▶ _Aim of the exercise_
Turn all of the material below into a numbered list, leaving out any blank lines.

▶ _Information supplied_
----------

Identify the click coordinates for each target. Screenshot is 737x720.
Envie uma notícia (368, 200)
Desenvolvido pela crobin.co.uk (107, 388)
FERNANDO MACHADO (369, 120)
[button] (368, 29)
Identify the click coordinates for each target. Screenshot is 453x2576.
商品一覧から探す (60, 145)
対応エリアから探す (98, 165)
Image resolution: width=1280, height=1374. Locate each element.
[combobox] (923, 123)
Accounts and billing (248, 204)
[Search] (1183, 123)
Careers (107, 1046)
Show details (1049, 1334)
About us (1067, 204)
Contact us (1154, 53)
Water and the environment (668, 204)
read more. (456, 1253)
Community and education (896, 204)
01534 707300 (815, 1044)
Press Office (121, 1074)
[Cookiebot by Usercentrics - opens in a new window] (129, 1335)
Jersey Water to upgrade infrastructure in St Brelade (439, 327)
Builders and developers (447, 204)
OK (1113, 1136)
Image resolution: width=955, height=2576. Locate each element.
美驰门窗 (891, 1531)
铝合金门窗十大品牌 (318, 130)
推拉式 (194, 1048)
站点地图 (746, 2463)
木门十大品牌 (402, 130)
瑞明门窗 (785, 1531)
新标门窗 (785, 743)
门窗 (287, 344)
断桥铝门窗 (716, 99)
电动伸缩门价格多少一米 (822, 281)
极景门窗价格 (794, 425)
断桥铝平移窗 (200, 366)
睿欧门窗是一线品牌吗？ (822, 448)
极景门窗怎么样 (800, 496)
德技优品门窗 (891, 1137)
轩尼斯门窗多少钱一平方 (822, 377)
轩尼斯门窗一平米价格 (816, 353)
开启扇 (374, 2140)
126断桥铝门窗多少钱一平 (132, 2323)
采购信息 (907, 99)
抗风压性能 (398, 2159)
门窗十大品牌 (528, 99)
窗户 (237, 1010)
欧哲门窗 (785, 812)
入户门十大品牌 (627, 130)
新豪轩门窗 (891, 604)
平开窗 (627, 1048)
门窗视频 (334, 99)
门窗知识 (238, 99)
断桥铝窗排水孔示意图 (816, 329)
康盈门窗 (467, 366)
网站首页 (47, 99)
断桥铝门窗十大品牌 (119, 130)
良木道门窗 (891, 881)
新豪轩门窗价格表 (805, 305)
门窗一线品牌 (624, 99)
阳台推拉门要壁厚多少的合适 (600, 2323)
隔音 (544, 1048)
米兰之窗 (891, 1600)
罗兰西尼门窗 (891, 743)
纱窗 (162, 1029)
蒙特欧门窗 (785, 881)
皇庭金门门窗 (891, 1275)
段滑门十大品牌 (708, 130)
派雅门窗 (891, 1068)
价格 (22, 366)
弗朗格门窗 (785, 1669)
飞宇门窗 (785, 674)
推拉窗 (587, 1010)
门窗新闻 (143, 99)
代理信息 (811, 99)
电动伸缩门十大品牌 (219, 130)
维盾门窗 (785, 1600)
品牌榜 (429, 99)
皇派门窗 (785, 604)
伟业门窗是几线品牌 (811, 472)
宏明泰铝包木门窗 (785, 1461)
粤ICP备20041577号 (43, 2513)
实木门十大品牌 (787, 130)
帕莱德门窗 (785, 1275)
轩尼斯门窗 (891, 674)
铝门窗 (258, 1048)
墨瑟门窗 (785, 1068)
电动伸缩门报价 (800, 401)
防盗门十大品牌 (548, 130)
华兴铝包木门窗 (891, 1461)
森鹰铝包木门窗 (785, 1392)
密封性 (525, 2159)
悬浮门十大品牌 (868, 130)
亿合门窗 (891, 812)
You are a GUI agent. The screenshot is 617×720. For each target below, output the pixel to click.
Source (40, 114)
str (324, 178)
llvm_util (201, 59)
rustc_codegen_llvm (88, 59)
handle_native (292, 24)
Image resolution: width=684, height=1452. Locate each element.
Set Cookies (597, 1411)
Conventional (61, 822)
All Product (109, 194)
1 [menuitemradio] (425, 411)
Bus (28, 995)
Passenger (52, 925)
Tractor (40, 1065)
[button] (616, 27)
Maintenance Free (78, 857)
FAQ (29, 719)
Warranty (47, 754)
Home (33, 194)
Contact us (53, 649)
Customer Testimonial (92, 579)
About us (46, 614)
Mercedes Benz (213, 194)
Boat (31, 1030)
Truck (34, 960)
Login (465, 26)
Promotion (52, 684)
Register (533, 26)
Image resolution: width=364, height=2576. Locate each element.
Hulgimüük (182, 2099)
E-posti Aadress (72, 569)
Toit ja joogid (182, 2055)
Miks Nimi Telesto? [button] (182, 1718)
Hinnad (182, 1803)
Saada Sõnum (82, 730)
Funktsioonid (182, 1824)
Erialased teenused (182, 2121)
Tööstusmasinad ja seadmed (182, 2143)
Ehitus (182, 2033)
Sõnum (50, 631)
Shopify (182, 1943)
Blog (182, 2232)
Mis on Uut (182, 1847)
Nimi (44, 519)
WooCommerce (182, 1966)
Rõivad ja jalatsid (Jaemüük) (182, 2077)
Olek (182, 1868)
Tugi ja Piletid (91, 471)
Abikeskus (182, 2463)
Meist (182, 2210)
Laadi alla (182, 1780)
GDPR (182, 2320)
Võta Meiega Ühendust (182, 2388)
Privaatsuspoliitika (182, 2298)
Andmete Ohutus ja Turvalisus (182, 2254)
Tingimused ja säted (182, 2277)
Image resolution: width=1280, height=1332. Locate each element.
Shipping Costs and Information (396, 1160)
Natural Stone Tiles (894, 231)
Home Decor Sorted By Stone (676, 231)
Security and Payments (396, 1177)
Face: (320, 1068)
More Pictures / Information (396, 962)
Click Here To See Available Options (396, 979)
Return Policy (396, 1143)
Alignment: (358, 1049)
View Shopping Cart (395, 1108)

----------

▶ _Correct response_
1. Identify the click coordinates for each target. Screenshot is 737x720.
2. Envie uma notícia (368, 200)
3. Desenvolvido pela crobin.co.uk (107, 388)
4. FERNANDO MACHADO (369, 120)
5. [button] (368, 29)
6. Identify the click coordinates for each target. Screenshot is 453x2576.
7. 商品一覧から探す (60, 145)
8. 対応エリアから探す (98, 165)
9. Image resolution: width=1280, height=1374. Locate each element.
10. [combobox] (923, 123)
11. Accounts and billing (248, 204)
12. [Search] (1183, 123)
13. Careers (107, 1046)
14. Show details (1049, 1334)
15. About us (1067, 204)
16. Contact us (1154, 53)
17. Water and the environment (668, 204)
18. read more. (456, 1253)
19. Community and education (896, 204)
20. 01534 707300 (815, 1044)
21. Press Office (121, 1074)
22. [Cookiebot by Usercentrics - opens in a new window] (129, 1335)
23. Jersey Water to upgrade infrastructure in St Brelade (439, 327)
24. Builders and developers (447, 204)
25. OK (1113, 1136)
26. Image resolution: width=955, height=2576. Locate each element.
27. 美驰门窗 (891, 1531)
28. 铝合金门窗十大品牌 (318, 130)
29. 推拉式 (194, 1048)
30. 站点地图 (746, 2463)
31. 木门十大品牌 (402, 130)
32. 瑞明门窗 (785, 1531)
33. 新标门窗 (785, 743)
34. 门窗 (287, 344)
35. 断桥铝门窗 (716, 99)
36. 电动伸缩门价格多少一米 (822, 281)
37. 极景门窗价格 (794, 425)
38. 断桥铝平移窗 (200, 366)
39. 睿欧门窗是一线品牌吗？ (822, 448)
40. 极景门窗怎么样 (800, 496)
41. 德技优品门窗 (891, 1137)
42. 轩尼斯门窗多少钱一平方 (822, 377)
43. 轩尼斯门窗一平米价格 (816, 353)
44. 开启扇 (374, 2140)
45. 126断桥铝门窗多少钱一平 (132, 2323)
46. 采购信息 (907, 99)
47. 抗风压性能 (398, 2159)
48. 门窗十大品牌 (528, 99)
49. 窗户 (237, 1010)
50. 欧哲门窗 (785, 812)
51. 入户门十大品牌 (627, 130)
52. 新豪轩门窗 (891, 604)
53. 平开窗 (627, 1048)
54. 门窗视频 (334, 99)
55. 门窗知识 (238, 99)
56. 断桥铝窗排水孔示意图 (816, 329)
57. 康盈门窗 (467, 366)
58. 网站首页 (47, 99)
59. 断桥铝门窗十大品牌 (119, 130)
60. 良木道门窗 (891, 881)
61. 新豪轩门窗价格表 (805, 305)
62. 门窗一线品牌 (624, 99)
63. 阳台推拉门要壁厚多少的合适 (600, 2323)
64. 隔音 (544, 1048)
65. 米兰之窗 (891, 1600)
66. 罗兰西尼门窗 (891, 743)
67. 纱窗 (162, 1029)
68. 蒙特欧门窗 (785, 881)
69. 皇庭金门门窗 (891, 1275)
70. 段滑门十大品牌 (708, 130)
71. 派雅门窗 (891, 1068)
72. 价格 (22, 366)
73. 弗朗格门窗 (785, 1669)
74. 飞宇门窗 (785, 674)
75. 推拉窗 (587, 1010)
76. 门窗新闻 (143, 99)
77. 代理信息 (811, 99)
78. 电动伸缩门十大品牌 (219, 130)
79. 维盾门窗 (785, 1600)
80. 品牌榜 (429, 99)
81. 皇派门窗 (785, 604)
82. 伟业门窗是几线品牌 (811, 472)
83. 宏明泰铝包木门窗 (785, 1461)
84. 粤ICP备20041577号 (43, 2513)
85. 实木门十大品牌 (787, 130)
86. 帕莱德门窗 (785, 1275)
87. 轩尼斯门窗 (891, 674)
88. 铝门窗 (258, 1048)
89. 墨瑟门窗 (785, 1068)
90. 电动伸缩门报价 (800, 401)
91. 防盗门十大品牌 (548, 130)
92. 华兴铝包木门窗 (891, 1461)
93. 森鹰铝包木门窗 (785, 1392)
94. 密封性 (525, 2159)
95. 悬浮门十大品牌 (868, 130)
96. 亿合门窗 (891, 812)
97. You are a GUI agent. The screenshot is 617×720. For each target below, output the pixel to click.
98. Source (40, 114)
99. str (324, 178)
100. llvm_util (201, 59)
101. rustc_codegen_llvm (88, 59)
102. handle_native (292, 24)
103. Image resolution: width=684, height=1452. Locate each element.
104. Set Cookies (597, 1411)
105. Conventional (61, 822)
106. All Product (109, 194)
107. 1 [menuitemradio] (425, 411)
108. Bus (28, 995)
109. Passenger (52, 925)
110. Tractor (40, 1065)
111. [button] (616, 27)
112. Maintenance Free (78, 857)
113. FAQ (29, 719)
114. Warranty (47, 754)
115. Home (33, 194)
116. Contact us (53, 649)
117. Customer Testimonial (92, 579)
118. About us (46, 614)
119. Mercedes Benz (213, 194)
120. Boat (31, 1030)
121. Truck (34, 960)
122. Login (465, 26)
123. Promotion (52, 684)
124. Register (533, 26)
125. Image resolution: width=364, height=2576. Locate each element.
126. Hulgimüük (182, 2099)
127. E-posti Aadress (72, 569)
128. Toit ja joogid (182, 2055)
129. Miks Nimi Telesto? [button] (182, 1718)
130. Hinnad (182, 1803)
131. Saada Sõnum (82, 730)
132. Funktsioonid (182, 1824)
133. Erialased teenused (182, 2121)
134. Tööstusmasinad ja seadmed (182, 2143)
135. Ehitus (182, 2033)
136. Sõnum (50, 631)
137. Shopify (182, 1943)
138. Blog (182, 2232)
139. Mis on Uut (182, 1847)
140. Nimi (44, 519)
141. WooCommerce (182, 1966)
142. Rõivad ja jalatsid (Jaemüük) (182, 2077)
143. Olek (182, 1868)
144. Tugi ja Piletid (91, 471)
145. Abikeskus (182, 2463)
146. Meist (182, 2210)
147. Laadi alla (182, 1780)
148. GDPR (182, 2320)
149. Võta Meiega Ühendust (182, 2388)
150. Privaatsuspoliitika (182, 2298)
151. Andmete Ohutus ja Turvalisus (182, 2254)
152. Tingimused ja säted (182, 2277)
153. Image resolution: width=1280, height=1332. Locate each element.
154. Shipping Costs and Information (396, 1160)
155. Natural Stone Tiles (894, 231)
156. Home Decor Sorted By Stone (676, 231)
157. Security and Payments (396, 1177)
158. Face: (320, 1068)
159. More Pictures / Information (396, 962)
160. Click Here To See Available Options (396, 979)
161. Return Policy (396, 1143)
162. Alignment: (358, 1049)
163. View Shopping Cart (395, 1108)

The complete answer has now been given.